Objective
Say whether each statement agrees with the post on Haskell Wexler, answering yes or no and quoting the words from the post that settle it. 1. Wexler and Tom Short had a shouting match at an IATSE convention. 2. The fourteen-hour days at Disney happened while "The Lion King" was being made. 3. The writer says Europeans refuse to work long hours day after day.

Wednesday, May 31, 2006

Who Needs Sleep?

Haskell Wexler is one of the more renowned cinematographers of the past half century. He's also one feisty human being... He never shrinks from a cause and he isn't afraid to risk getting on producers' shit lists (which he's been on in the course of his long career. Back in the fifties it was called a "blacklist") Kevin and I met him at an IATSE convention a few years back, and got to know him a little. During the convention, Mr. Wexler jousted with Tom Short about the treatment of camera crews and the crushing amounts of overtime they had to endure. The two of them got into a shouting match -- Haskell on the convention floor, President Short up at the podium. Tom had control of the microphones, but Mr. Wexler got his points across. (We'll call the exchange a draw.) And now Haskell Wexler has finished a documentary entitled "Who Needs Sleep?" that details the travails of long hours in the movie workplace. National Public Radio's "Marketplace" recently ran a story on the film, and The Hollywood Reporter and the L.A. TIMES have done stories on the problem. Even in Toon Town, long hours are accepted and expected. As I've written elsewhere, the early nineties saw fourteen-hour days, six and seven days a week during the making of "Little Mermaid," "Beauty and the Beast," and "Aladdin." I know because I walked through studios and witnessed it, heard the complaints, then came home and raised my then-small children while Mrs. Hulett worked insane hours at Disney Feature Animation. And trust me, they were insane. ARE insane. No matter how much overtime you're making. No matter how big your weekly checks turn out to be. Europeans, on this issue, have their priorities right. They refuse to work long hours day after day. It's whacko. Life's short enough as it is. Why tether yourself to a movie set...or a computer, working twelve and fourteen hour days to make it shorter? Long live Haskell Wexler.

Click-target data

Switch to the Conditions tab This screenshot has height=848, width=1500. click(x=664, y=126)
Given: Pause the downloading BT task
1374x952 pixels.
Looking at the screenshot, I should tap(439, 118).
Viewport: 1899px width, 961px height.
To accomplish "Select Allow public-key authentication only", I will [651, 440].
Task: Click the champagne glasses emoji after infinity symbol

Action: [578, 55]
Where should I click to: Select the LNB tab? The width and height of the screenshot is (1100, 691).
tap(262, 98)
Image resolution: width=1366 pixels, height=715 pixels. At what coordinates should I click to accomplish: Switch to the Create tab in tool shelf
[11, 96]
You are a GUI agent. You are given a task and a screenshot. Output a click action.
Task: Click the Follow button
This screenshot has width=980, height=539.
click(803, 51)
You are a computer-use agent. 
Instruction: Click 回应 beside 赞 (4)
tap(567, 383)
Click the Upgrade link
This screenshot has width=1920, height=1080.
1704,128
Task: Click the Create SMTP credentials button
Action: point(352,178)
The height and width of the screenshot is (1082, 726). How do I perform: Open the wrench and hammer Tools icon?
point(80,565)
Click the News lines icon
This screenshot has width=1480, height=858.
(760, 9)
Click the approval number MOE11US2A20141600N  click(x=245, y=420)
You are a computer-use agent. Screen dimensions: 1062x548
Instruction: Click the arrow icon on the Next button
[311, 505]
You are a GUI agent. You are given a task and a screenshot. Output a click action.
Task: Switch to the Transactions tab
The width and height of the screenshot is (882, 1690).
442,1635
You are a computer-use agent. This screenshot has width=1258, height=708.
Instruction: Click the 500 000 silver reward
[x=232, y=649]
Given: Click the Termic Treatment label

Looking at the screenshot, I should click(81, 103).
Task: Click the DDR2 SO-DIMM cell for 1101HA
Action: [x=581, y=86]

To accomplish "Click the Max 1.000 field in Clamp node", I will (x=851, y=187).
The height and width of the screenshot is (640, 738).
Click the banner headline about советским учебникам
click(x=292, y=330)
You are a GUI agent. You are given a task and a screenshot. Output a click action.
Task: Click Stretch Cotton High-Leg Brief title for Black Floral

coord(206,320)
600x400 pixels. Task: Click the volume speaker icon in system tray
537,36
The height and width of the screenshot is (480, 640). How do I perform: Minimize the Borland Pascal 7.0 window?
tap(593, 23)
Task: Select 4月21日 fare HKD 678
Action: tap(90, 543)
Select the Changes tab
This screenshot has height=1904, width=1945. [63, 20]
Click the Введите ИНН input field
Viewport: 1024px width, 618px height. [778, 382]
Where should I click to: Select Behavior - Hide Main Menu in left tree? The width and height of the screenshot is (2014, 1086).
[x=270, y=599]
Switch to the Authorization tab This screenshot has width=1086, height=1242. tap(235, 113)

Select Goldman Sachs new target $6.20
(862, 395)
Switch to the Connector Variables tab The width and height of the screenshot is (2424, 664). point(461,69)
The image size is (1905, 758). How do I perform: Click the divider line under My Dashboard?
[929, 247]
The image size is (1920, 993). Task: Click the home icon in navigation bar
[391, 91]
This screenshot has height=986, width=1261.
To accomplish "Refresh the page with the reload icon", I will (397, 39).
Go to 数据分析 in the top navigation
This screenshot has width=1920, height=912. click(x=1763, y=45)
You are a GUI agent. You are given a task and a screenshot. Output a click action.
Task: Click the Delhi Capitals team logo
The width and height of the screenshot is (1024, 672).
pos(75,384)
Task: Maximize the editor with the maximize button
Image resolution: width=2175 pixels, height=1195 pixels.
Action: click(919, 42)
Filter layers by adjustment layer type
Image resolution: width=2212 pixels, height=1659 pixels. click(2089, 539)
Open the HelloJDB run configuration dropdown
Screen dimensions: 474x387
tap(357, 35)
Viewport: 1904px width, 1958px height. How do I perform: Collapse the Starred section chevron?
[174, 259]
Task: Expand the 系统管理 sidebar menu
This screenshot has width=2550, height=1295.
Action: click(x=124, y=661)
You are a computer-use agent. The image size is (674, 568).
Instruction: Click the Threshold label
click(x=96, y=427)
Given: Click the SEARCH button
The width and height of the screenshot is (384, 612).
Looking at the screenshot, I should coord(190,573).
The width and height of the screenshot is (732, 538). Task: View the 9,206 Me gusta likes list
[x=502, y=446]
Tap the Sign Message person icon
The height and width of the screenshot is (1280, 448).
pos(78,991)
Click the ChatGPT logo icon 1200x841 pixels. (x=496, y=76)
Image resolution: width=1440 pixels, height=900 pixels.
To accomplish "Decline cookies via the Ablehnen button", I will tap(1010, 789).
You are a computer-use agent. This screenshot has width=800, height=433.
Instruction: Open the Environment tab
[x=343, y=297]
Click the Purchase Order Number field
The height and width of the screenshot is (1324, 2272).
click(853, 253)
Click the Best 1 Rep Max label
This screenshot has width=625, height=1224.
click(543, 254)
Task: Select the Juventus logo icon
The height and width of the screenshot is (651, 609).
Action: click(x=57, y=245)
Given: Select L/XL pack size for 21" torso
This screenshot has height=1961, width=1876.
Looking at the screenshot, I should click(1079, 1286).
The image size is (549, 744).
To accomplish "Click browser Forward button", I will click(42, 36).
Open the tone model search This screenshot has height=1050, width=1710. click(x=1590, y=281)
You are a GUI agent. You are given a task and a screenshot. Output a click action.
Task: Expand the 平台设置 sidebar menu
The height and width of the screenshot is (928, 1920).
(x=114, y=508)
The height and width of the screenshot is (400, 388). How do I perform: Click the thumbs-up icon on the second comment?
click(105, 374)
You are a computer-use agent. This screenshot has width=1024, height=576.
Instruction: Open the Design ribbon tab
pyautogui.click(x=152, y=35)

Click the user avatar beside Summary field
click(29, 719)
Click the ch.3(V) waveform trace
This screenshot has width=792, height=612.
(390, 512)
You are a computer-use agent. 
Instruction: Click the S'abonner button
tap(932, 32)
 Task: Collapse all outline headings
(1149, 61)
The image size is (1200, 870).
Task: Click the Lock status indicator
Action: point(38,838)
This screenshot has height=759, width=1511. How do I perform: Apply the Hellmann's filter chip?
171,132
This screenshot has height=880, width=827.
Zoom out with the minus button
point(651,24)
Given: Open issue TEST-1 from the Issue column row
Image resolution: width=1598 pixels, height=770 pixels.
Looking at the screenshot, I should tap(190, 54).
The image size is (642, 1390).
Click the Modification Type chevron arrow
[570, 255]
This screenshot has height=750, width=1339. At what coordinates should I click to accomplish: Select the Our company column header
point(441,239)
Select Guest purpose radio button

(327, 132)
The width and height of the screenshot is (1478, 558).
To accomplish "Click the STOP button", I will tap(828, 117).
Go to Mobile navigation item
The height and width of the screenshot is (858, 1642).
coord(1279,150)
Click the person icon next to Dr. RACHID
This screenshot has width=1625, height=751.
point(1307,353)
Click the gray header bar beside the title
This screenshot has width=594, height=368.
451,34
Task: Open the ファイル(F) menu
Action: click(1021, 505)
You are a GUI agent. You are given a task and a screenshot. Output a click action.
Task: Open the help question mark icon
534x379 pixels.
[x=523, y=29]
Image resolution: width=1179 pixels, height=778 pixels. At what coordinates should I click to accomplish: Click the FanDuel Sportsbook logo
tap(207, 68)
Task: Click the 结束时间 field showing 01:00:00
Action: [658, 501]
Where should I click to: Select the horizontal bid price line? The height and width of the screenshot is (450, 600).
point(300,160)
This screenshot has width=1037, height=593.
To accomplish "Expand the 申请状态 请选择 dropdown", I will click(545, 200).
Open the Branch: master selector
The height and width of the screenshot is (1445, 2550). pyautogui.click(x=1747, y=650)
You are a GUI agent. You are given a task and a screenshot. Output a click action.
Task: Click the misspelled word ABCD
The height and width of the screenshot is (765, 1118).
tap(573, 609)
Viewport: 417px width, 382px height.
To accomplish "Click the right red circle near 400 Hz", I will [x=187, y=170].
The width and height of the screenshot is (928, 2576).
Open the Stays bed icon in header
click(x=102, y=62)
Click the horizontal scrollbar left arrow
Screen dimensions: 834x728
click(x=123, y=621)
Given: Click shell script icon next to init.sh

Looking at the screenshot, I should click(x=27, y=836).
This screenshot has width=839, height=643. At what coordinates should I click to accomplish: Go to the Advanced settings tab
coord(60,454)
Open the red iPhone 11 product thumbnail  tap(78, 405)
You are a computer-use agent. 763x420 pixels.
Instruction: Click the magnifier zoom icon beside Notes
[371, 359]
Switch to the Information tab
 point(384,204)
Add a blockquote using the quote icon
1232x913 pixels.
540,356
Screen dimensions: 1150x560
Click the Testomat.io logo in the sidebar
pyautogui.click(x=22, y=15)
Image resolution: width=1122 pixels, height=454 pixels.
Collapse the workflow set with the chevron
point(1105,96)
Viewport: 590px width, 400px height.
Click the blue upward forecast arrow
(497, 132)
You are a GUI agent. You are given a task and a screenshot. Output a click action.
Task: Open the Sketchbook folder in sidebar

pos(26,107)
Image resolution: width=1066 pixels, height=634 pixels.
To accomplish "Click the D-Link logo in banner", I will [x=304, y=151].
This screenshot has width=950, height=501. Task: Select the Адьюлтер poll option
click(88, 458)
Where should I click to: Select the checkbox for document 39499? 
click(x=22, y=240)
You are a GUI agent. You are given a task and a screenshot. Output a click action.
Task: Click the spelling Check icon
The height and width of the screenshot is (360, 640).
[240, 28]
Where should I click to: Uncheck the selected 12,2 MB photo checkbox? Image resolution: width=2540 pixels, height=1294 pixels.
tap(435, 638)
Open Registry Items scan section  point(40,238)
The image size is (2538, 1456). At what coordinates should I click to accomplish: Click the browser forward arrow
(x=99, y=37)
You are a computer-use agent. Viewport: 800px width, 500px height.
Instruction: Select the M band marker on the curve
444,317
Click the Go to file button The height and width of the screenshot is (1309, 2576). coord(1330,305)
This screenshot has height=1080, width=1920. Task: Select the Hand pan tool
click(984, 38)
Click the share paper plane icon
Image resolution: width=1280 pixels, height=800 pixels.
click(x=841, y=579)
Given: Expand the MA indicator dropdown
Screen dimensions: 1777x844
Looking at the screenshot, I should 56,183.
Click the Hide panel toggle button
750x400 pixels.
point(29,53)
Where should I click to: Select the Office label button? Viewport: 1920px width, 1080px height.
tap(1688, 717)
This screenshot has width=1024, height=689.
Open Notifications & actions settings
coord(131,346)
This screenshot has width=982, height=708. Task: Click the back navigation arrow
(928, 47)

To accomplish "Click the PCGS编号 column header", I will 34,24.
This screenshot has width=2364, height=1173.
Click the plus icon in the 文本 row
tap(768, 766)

Response
1. Yes: "The two of them got into a shouting match -- Haskell on the convention floor, President Short up at the podium."
2. No: "the early nineties saw fourteen-hour days, six and seven days a week during the making of "Little Mermaid," "Beauty and the Beast," and "Aladdin.""
3. Yes: "They refuse to work long hours day after day."